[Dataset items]
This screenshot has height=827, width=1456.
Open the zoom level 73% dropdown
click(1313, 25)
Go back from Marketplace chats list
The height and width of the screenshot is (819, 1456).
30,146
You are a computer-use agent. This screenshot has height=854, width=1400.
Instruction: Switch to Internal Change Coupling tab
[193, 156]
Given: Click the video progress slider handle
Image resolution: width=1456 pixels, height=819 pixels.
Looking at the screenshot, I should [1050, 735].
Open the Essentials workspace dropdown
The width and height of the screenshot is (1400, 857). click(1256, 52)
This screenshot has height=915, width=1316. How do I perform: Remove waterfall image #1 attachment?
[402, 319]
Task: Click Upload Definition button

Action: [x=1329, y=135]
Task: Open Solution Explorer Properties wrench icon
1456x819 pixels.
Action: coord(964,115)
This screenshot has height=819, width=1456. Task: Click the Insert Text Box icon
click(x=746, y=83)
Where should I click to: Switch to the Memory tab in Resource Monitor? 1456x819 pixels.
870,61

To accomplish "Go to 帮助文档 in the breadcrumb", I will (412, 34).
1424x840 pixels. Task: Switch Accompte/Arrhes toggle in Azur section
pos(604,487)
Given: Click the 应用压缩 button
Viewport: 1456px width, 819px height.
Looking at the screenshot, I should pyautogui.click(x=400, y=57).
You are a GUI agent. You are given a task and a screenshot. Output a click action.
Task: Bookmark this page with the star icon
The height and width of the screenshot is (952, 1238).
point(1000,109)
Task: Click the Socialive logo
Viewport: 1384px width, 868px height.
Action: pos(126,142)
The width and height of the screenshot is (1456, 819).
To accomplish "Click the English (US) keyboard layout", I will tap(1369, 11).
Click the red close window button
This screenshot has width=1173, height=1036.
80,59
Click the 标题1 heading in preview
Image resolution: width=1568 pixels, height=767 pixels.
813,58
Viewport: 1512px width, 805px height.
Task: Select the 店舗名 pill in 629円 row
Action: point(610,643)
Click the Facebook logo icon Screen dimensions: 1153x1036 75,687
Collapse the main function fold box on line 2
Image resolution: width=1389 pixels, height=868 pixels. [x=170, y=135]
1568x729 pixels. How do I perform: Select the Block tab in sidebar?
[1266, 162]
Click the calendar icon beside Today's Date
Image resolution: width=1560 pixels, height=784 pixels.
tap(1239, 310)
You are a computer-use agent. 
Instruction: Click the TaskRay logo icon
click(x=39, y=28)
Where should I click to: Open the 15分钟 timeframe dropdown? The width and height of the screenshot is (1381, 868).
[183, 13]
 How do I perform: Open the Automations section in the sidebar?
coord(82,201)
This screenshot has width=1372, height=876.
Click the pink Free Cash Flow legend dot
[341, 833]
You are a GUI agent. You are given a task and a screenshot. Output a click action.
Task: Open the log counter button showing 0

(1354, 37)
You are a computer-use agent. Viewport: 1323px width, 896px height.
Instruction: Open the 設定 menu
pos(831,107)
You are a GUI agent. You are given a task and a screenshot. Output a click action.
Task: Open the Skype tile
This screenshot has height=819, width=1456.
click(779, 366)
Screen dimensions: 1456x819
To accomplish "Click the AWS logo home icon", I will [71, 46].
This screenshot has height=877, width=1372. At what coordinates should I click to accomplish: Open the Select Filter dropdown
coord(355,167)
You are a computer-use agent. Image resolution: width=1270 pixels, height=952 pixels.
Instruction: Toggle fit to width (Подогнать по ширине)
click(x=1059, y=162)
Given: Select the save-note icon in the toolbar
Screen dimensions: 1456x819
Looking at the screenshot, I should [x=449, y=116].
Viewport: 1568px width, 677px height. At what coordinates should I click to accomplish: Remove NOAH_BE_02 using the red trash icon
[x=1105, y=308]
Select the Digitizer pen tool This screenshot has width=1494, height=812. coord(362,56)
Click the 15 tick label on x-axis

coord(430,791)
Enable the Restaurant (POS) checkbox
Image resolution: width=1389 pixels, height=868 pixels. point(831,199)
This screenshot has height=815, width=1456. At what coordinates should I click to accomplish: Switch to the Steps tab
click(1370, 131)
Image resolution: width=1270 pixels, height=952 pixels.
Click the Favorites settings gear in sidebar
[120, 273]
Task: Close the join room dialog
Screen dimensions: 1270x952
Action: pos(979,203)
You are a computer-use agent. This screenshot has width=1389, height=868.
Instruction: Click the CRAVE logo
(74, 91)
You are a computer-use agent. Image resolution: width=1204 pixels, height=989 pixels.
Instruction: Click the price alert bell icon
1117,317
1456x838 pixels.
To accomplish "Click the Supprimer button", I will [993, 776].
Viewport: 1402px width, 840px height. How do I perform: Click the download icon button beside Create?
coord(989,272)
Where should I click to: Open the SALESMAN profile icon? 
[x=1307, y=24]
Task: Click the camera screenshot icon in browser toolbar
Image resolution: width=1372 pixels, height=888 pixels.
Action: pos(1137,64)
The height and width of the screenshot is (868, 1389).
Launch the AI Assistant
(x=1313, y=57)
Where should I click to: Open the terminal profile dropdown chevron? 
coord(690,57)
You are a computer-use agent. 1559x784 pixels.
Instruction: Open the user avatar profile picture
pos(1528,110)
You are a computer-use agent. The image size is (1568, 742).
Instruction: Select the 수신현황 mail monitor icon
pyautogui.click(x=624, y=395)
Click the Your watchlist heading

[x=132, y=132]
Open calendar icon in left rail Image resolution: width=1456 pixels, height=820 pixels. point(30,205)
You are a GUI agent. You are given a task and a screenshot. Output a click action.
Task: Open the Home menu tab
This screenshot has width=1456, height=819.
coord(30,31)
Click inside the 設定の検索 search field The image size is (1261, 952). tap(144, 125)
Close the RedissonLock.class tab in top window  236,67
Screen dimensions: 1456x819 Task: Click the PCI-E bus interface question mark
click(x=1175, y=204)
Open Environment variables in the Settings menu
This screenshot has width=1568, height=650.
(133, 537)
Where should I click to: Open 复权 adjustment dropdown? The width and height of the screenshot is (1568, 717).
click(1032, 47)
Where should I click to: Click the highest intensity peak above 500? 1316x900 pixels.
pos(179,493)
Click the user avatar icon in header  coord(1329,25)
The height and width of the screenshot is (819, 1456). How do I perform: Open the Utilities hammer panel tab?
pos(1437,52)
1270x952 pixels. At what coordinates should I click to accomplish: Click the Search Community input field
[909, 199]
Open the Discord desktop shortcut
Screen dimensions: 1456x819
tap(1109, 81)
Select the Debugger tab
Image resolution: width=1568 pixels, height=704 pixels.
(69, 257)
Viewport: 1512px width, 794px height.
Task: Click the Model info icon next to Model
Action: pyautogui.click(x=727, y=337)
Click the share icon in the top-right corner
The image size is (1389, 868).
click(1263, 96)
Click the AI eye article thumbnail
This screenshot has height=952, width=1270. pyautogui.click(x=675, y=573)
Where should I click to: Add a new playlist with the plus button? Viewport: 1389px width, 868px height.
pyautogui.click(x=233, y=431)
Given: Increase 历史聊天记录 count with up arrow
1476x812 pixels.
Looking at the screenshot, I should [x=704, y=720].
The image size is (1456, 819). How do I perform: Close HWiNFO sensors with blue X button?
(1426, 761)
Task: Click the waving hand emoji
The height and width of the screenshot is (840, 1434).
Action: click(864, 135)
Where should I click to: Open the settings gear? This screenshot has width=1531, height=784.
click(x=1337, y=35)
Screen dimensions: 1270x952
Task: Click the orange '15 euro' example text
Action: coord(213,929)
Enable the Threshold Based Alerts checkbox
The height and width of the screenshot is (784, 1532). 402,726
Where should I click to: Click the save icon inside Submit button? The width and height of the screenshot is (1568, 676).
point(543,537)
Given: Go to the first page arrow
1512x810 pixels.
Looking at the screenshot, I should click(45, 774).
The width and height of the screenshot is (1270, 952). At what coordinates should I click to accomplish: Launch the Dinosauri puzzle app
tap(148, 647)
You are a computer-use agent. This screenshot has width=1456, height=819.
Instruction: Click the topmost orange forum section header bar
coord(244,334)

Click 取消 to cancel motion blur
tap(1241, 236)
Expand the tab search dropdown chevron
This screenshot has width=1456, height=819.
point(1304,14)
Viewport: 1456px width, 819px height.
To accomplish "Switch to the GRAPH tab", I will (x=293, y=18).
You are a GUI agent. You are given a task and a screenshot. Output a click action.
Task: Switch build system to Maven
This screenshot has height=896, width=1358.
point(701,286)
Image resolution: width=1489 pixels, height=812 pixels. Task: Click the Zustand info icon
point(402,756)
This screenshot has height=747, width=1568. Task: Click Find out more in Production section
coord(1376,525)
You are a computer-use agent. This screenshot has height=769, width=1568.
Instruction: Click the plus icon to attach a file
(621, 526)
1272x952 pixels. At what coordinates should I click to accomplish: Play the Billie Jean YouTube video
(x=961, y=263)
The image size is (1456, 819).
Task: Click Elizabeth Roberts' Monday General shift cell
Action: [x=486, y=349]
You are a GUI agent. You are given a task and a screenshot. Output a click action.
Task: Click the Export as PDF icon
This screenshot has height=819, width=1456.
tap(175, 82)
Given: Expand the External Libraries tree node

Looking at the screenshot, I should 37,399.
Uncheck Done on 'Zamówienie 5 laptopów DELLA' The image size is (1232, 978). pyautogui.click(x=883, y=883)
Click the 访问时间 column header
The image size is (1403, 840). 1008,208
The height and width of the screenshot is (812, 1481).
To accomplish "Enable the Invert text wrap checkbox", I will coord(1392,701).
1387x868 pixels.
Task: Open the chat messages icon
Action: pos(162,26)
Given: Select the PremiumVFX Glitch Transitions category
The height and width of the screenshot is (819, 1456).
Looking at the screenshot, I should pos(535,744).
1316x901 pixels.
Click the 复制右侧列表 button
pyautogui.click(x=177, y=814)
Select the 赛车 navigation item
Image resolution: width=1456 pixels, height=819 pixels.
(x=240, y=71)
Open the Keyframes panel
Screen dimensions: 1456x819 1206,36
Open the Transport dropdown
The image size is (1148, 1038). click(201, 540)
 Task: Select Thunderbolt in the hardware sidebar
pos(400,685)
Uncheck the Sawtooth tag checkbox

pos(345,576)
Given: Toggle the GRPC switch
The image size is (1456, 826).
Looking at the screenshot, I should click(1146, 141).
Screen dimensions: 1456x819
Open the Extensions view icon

- [Instructions for the task] Each line in the entries above, starting at the line with "This screenshot has width=1568, height=650." and ending at the line with "Select the Debugger tab", is to be printed exactly, and only those lines.

- [Task result]
This screenshot has width=1568, height=650.
(133, 537)
Where should I click to: Open 复权 adjustment dropdown? The width and height of the screenshot is (1568, 717).
click(1032, 47)
Where should I click to: Click the highest intensity peak above 500? 1316x900 pixels.
pos(179,493)
Click the user avatar icon in header  coord(1329,25)
The height and width of the screenshot is (819, 1456). How do I perform: Open the Utilities hammer panel tab?
pos(1437,52)
1270x952 pixels. At what coordinates should I click to accomplish: Click the Search Community input field
[909, 199]
Open the Discord desktop shortcut
Screen dimensions: 1456x819
tap(1109, 81)
Select the Debugger tab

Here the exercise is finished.